Love the SinnerPaul alludes to Deuteronomy 22:24 in his command to “purge the man from your midst.” Purge (Heb. בער, LXX ἐξαίρω) refers to driving something away, usually some sort of evil or sin (it is used in Deuteronomy nine times and in Isa 30:22 for “driving away” idols). Exodus 22:4 uses the same Hebrew word for driving someone’s animal from your vineyard and in 2 Chronicles 19:3 it refers to getting rid of idols before seeking God. Paul has the same idea in mind here: “exclude the man from the church.”

This is an example of church discipline, since the church is to gather to expel the young man from the church. But the way Paul describes this discipline is shocking: “hand the man over to Satan.” Since is the prince of this world, to hand someone over to Satan means “outside of the church.” Does this simply mean “kick him out of the church”” Or is Paul “revoking his salvation? The purpose cannot be a loss of salvation since the point of handing him over to Satan is remedial: that his soul might be saved on the day of the Lord.

But Paul also uses Passover language in this chapter. If someone was kicked out of the house during the first Passover, they would not be “under the blood of the Lamb” and therefore in danger from the Destroyer. If the immoral man is kicked out of the church (a family), he will be in the world without the protection of the blood of the Lamb, Jesus.

By becoming a Christian the young man already was on the “fringes of society as a religious misfit” (Garland, 1 Corinthians). If he were then expelled from the Christian community, it might be impossible for him to return to the pagan world he rejected. As Garland puts it, “expelled Christians in this era could find themselves in social limbo—neither fish nor fowl.”

The goal of this action is “the destruction of his flesh.” The Pauline use of σάρξ (sarx) is quite regular and usually means the sinful nature, although it is possible to use the word for physical body. It is possible Paul has in mind physical death, that the immoral man would suffer from a physical illness leading to his death. Garland examines this argument and ultimately rejects it. But there is some precedence for a sinner “being struck dead.” Ananias and Sapphira were struck dead for lying to the Holy Spirit (Acts 5:1–11). Later in 1 Corinthians Paul says some members of the congregation have died because of their abuse of the Lord’s Supper (1 Cor. 11:30).

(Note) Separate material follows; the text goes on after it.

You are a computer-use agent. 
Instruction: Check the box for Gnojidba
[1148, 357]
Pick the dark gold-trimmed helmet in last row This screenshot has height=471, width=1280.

The noun ὄλεθρος does refer to physical death in the Septuagint (Exod 12:23; Josh 3:10; 7:25; Jer 2:30). In 1 Corinthians 10:10 Paul uses a related word ὀλοθρευτής, the Destroyer, a destroying angel who renders God’s judgment in the wilderness. More importantly is the use of the word in Exodus 12:23, the angel who destroyed the Egyptians at the first Passover. It would not be surprising for a Second Temple period Jewish thinker like Paul to see the man as sent into a demon-haunted world where he will suffer terrible things.

love-the-sinner

Others think Paul is talking about some sort of penance for his sin. The individual will be handed over to Satan for physical torment that will result in his repentance and a rejection of the particular offense. This remedial punishment may have in mind Job 2, where God hands Job over to Satan for a period of time (although I would disagree Job must suffer some some kind of purgatory like suffering because of his sin).

Whatever the phrase means, the point is the same: the man committing this sin must be expelled from the congregation by the whole congregation, for the good of the congregation.

Here is the real problem: is this a principle for dealing with church discipline, and if so, how do we apply that principle to contemporary church practice? This does not seem like a “love the sinner, hate the sin” situation. The sin Paul is dealing with is extreme and will destabilize the Christian community to the extent the sinner must be expelled.